In the records below, find the line with "Task: Click the" and repeat it and every line after it, exactly, without any pictures.
"""
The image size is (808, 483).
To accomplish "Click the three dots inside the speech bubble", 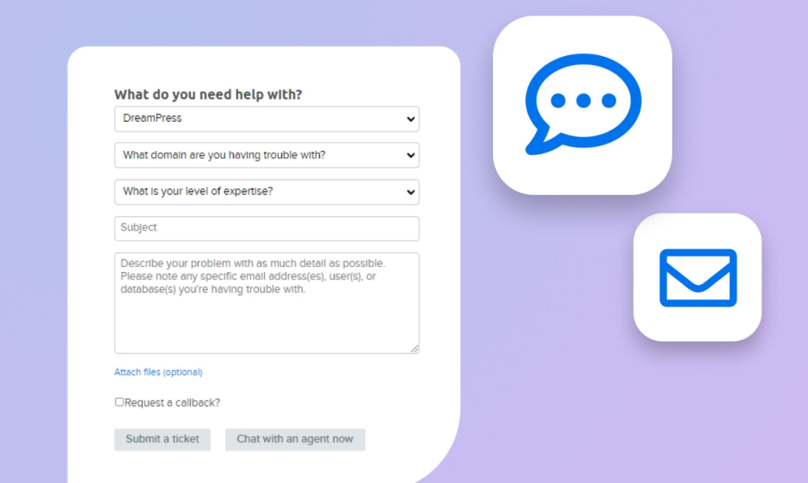I will pyautogui.click(x=583, y=100).
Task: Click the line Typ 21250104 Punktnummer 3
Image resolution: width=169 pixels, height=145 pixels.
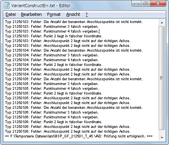Action: pos(52,55)
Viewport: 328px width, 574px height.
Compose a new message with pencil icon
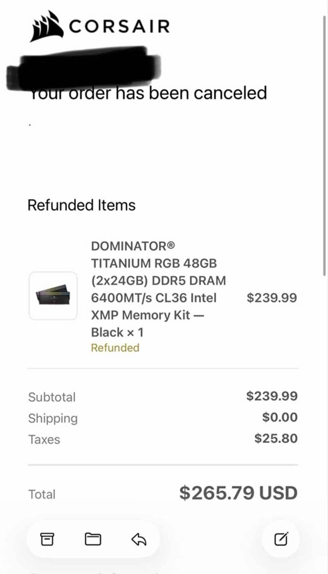tap(281, 539)
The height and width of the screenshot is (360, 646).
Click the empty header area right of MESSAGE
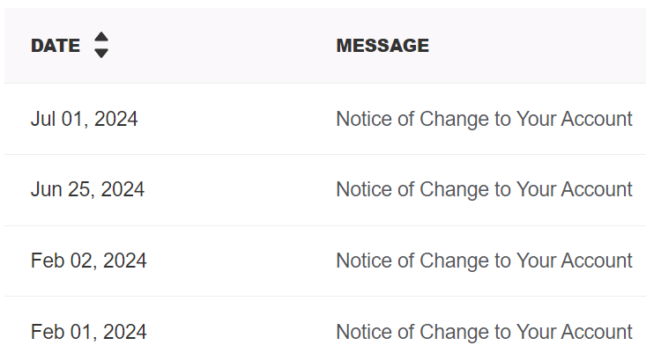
"""
Written response =>
Task: Click the line Typ 21250104 Punktnummer 3
Image resolution: width=169 pixels, height=145 pixels.
Action: pos(52,55)
Viewport: 328px width, 574px height.
Compose a new message with pencil icon
tap(281, 539)
The height and width of the screenshot is (360, 646).
Click the empty header area right of MESSAGE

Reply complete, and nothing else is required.